I do have the disadvantage of living in a 'developing nation' while being a westerner (therefore expecting more than a rice-bowl salary).

But you can think it through step by step.

No-one is hiring, therefore no-one is getting hired, regardless of skills or experience. Meanwhile, it takes time to clear the decks and for sentiment to improve.

So you are right about the vagaries and dis-function of "the market".


The problem is: who gets to define "low value?"

Management typically doesn't have the engineering chops or in-the-trenches experience to properly discern "low value" engineers from "high value" engineers.


I doubt being able to solve real problems for other people by using technology is a skill that will go obsolete any time soon.

Unfortunately at the moment we have several trends in the industry that interfere with matching up people who have real problems and people who can figure out how to solve them.

Years of cheap money have flooded the industry with low-skilled workers, completely broken recruitment, destroyed any kind of trust between employers and employees, and created astronomical expectations of compensation in some parts of the industry that were never competitive outside their own bubble.

Then there are the hype cycles.
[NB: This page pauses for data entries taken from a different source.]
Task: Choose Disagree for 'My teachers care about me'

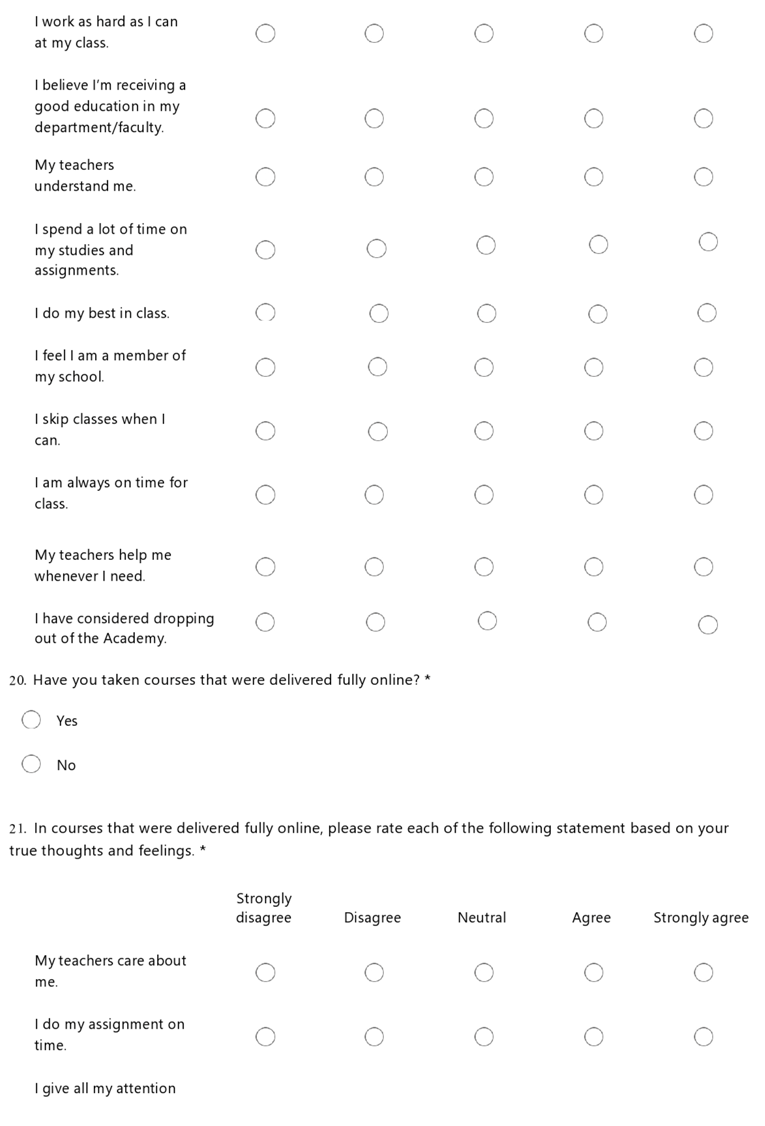Action: (374, 972)
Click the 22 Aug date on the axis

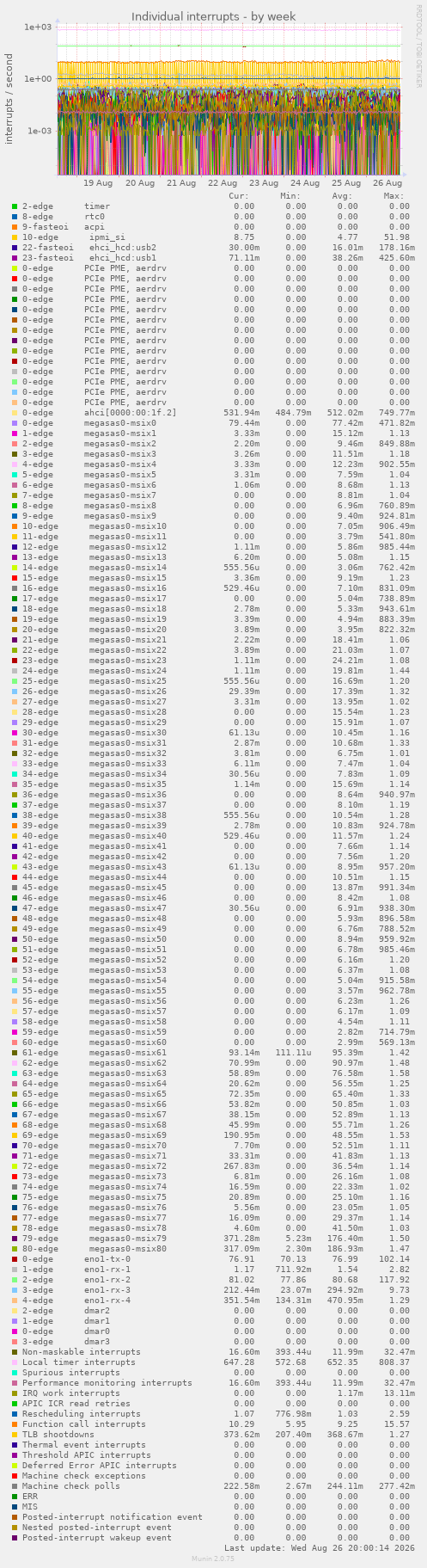[223, 183]
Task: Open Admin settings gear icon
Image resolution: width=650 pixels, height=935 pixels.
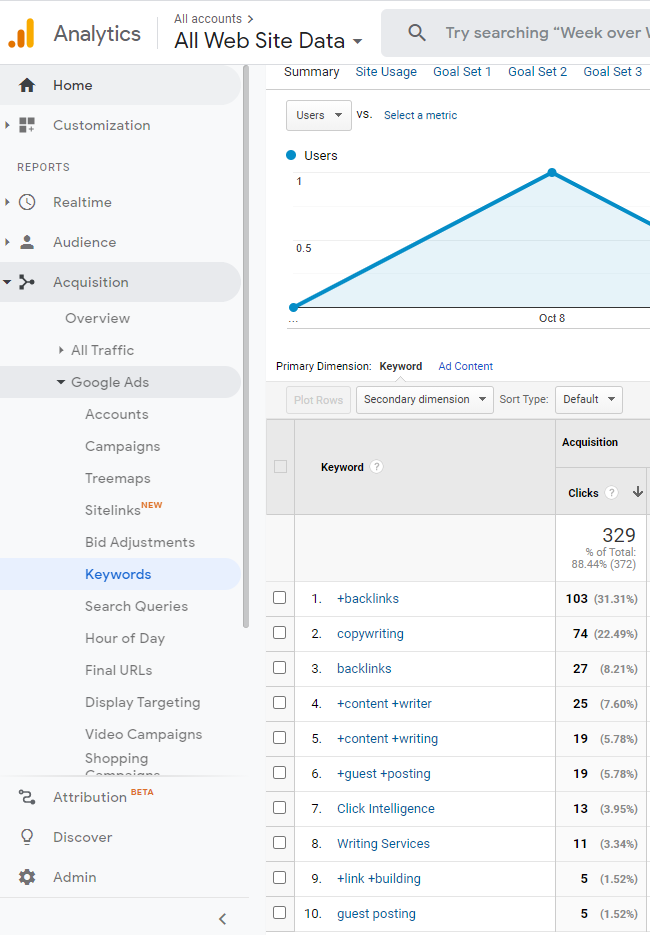Action: tap(27, 877)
Right now the big one is AI. As usual there are plenty of people in management positions who don't really understand the issues at all but have delusional expectations of game changing results that will let them dramatically downsize their teams without losing effectiveness. Obviously sooner or later they'll learn or they'll fail but in the meantime it's another barrier to good people finding good problems to solve and getting real work done.
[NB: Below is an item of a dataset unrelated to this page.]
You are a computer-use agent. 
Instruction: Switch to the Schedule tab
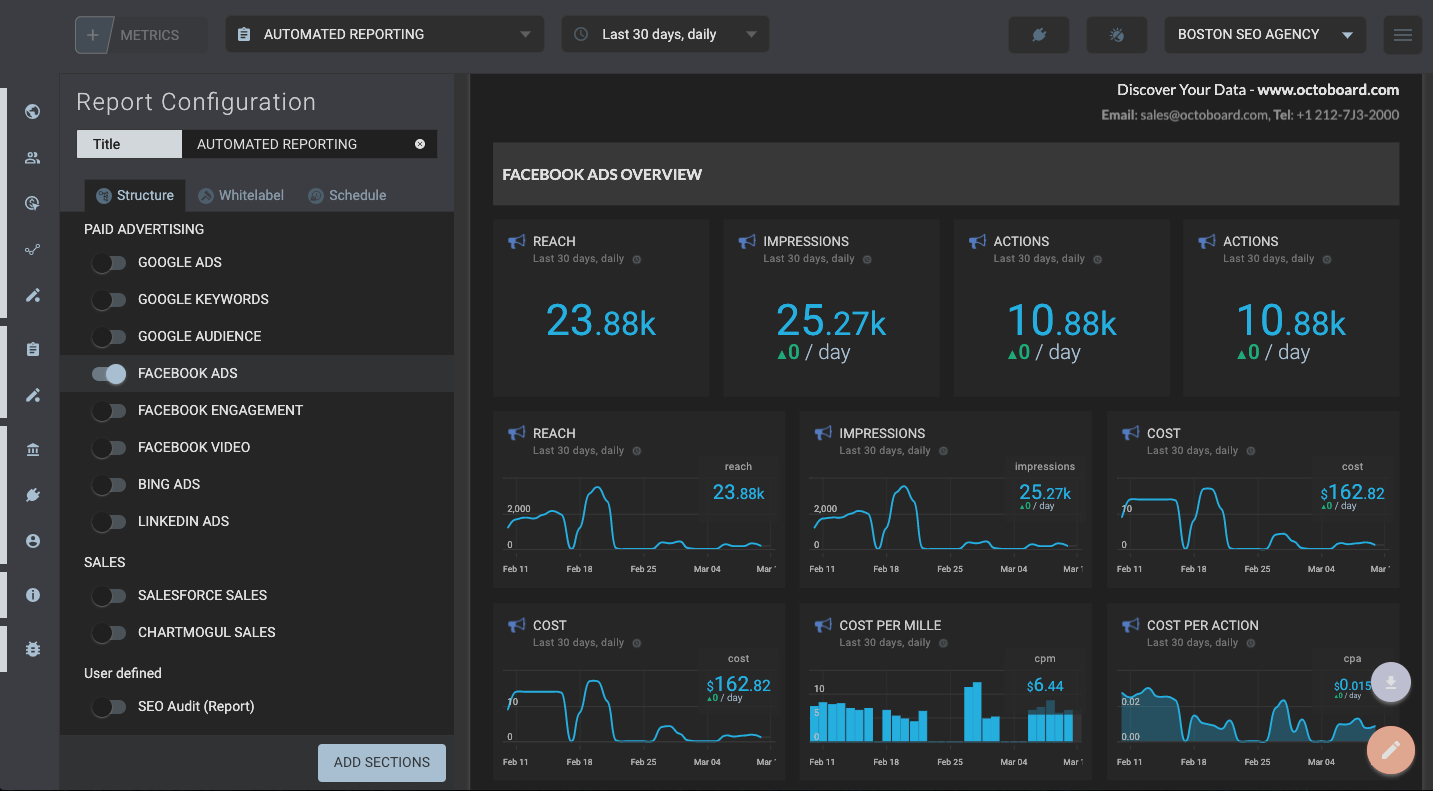click(347, 196)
If you're good and you're looking for interesting work then I suggest considering smaller employers. The era of the Big Tech free lunch is over and it's probably not coming back any time soon. Meanwhile there are people all over the place still trying to solve important problems who will value experienced colleagues who can get things done.


I definitely saw the overhiring with junior devs, but I also saw those junior guys take over a couple of shops just by sheer numbers.

They were more willing and able to deliver shit fast (which management obviously loved) at the expense of making terrible architecture choices that really crippled productivity in the medium/long run.

So, from management's perspective, you have like... a bunch of younger cheaper people getting more done. What's not to love?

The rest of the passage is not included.